Questions et tâches:
• A. Répondez aux questions suivantes à partir de l'article sur les modérateurs de contenus.
(i) Combien de modérateurs de contenus seraient chargés d'assainir les plateformes dans le monde ?
(ii) Quelle ville est présentée comme la Silicon Valley de l'Europe ?
(iii) Pour quel motif une trentaine de modérateurs poursuivent-ils Facebook ?
• B. Reproduisez sans aucune modification le passage de l'article sur les modérateurs de contenus qui commence aux mots « ls pataugent en » et se termine après les mots « sain et sécuritaire. ».
• C. Rédigez la suite de l'article sur les modérateurs de contenus à partir de l'endroit où il s'interrompt.

Texte fourni:
Des censeurs de l’ombre réclament justice

Les « éboueurs » irlandais du web sont en guerre juridique contre Facebook. Chargés d’assainir les plateformes d’internet, ces « content moderators » souffrent de toutes sortes de séquelles après avoir vu défiler ce que l’humanité peut produire de pire : images de violence, pédopornographie, discours de haine, etc.

Par Antoine Char




I

ls pataugent en silence dans les égouts de l’internet, cherchant jour et nuit à nettoyer ses canalisations engluées de vidéos d’atrocités de toutes sortes et de discours de haine. D’un simple clic sur leur souris, les « éboueurs » du web nettoient les délires d’une certaine humanité. Ils seraient 100 000 dans le monde à assainir les plateformes de Facebook, Google, YouTube, Twitter et Cie.

Certaines mains invisibles de ces « modérateurs de contenus » brandissent le poing à Dublin, la capitale irlandaise devenue la Silicon Valley de l’Europe. Victimes de TSPT (Troubles de stress post-traumatique), une trentaine d’entre eux poursuivent Facebook pour incapacité à fournir un environnement de travail sain et sécuritaire.

Données fournies:
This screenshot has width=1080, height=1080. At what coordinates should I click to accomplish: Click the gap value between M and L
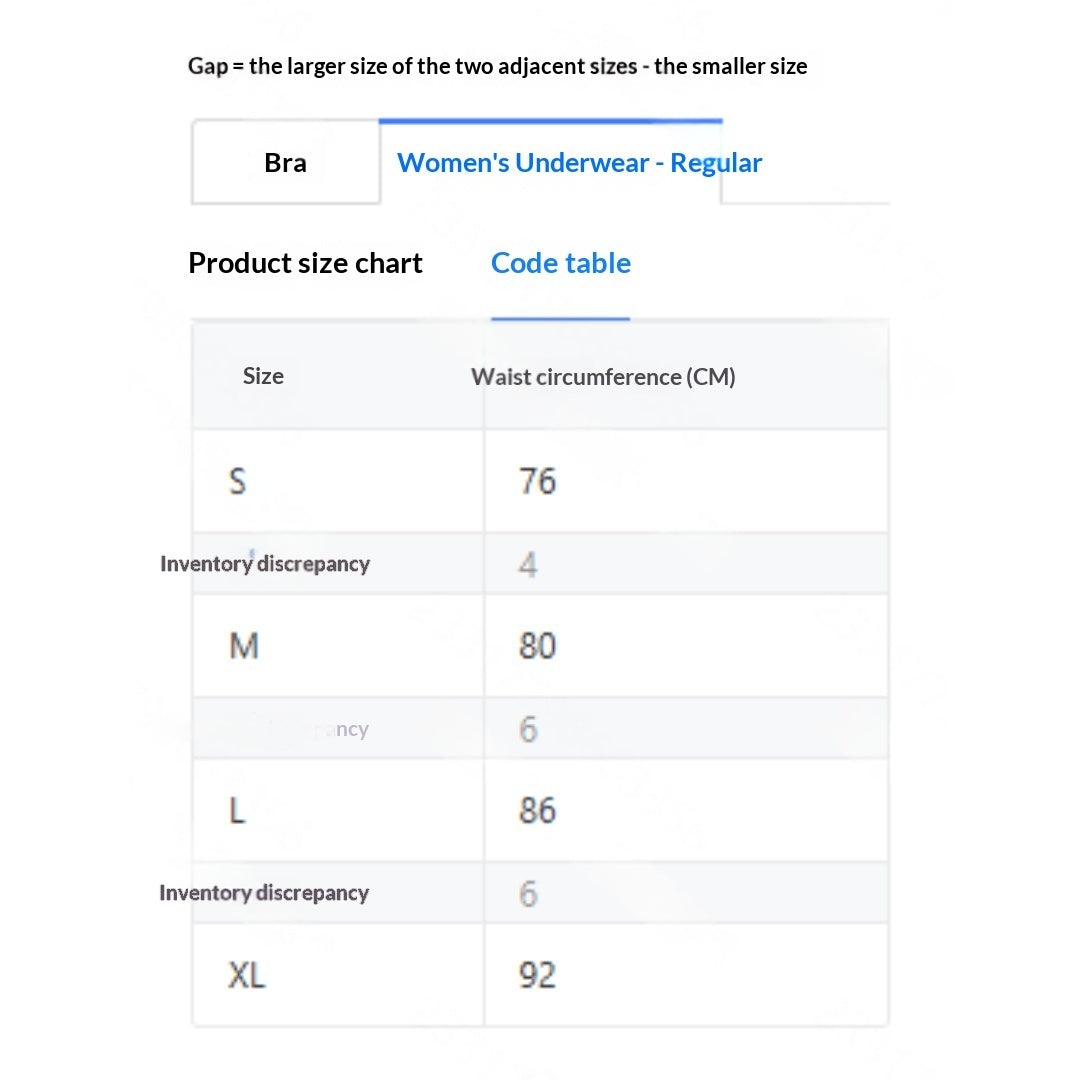pos(528,729)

Réponses par tâche:
• A.
(i) 100 000
(ii) Dublin, la capitale irlandaise
(iii) Pour incapacité à fournir un environnement de travail sain et sécuritaire

• B.
ls pataugent en silence dans les égouts de l’internet, cherchant jour et nuit à nettoyer ses canalisations engluées de vidéos d’atrocités de toutes sortes et de discours de haine. D’un simple clic sur leur souris, les « éboueurs » du web nettoient les délires d’une certaine humanité. Ils seraient 100 000 dans le monde à assainir les plateformes de Facebook, Google, YouTube, Twitter et Cie.

Certaines mains invisibles de ces « modérateurs de contenus » brandissent le poing à Dublin, la capitale irlandaise devenue la Silicon Valley de l’Europe. Victimes de TSPT (Troubles de stress post-traumatique), une trentaine d’entre eux poursuivent Facebook pour incapacité à fournir un environnement de travail sain et sécuritaire.

• C.
Choux gras des médias

Chanter au karaoké peut les aider à nettoyer toute la saleté du web, croit le réseau social de Mark Zuckerberg. Mais voilà, a dit l’une de ses employées, « franchement, vous n’avez pas toujours envie de chanter, après avoir vu quelqu’un en morceaux ». Le témoignage d’Isabella Plunkett, 27 ans, devant un comité de l’Oireachtas (Parlement irlandais) a fait les choux gras des médias de Dublin le 12 mai 2021.

Deux mois plus tard, le 25 juillet, 60 modérateurs publiaient une lettre ouverte aux dirigeants de Facebook et de deux firmes sous-traitantes pour réclamer à nouveau un soutien psychologique à la hauteur des commotions qu’ils endurent :

Le soutien en santé mentale qui nous est fourni est terriblement insuffisant. Nous avons besoin d’un accès régulier, à long terme et soutenu à des psychiatres cliniques et à des psychologues. Des appels téléphoniques ponctuels ou l’accès à des coachs de bien-être ne suffisent pas. Ce n’est pas que le contenu puisse « parfois être dur », comme le décrit Facebook : le contenu est psychologiquement nocif. Imaginez regarder des heures de contenu violent ou d’abus d’enfants en ligne dans le cadre de votre travail quotidien. Vous ne pouvez pas rester indemne. Ce travail ne doit pas nous coûter notre santé mentale.

Les histoires d’horreur de modérateurs de contenus sont loin d’être nouvelles. Des enquêtes journalistiques de Wired en 2014 et de The Verge en 2019 ont déjà levé le voile sur ces censeurs de l’ombre.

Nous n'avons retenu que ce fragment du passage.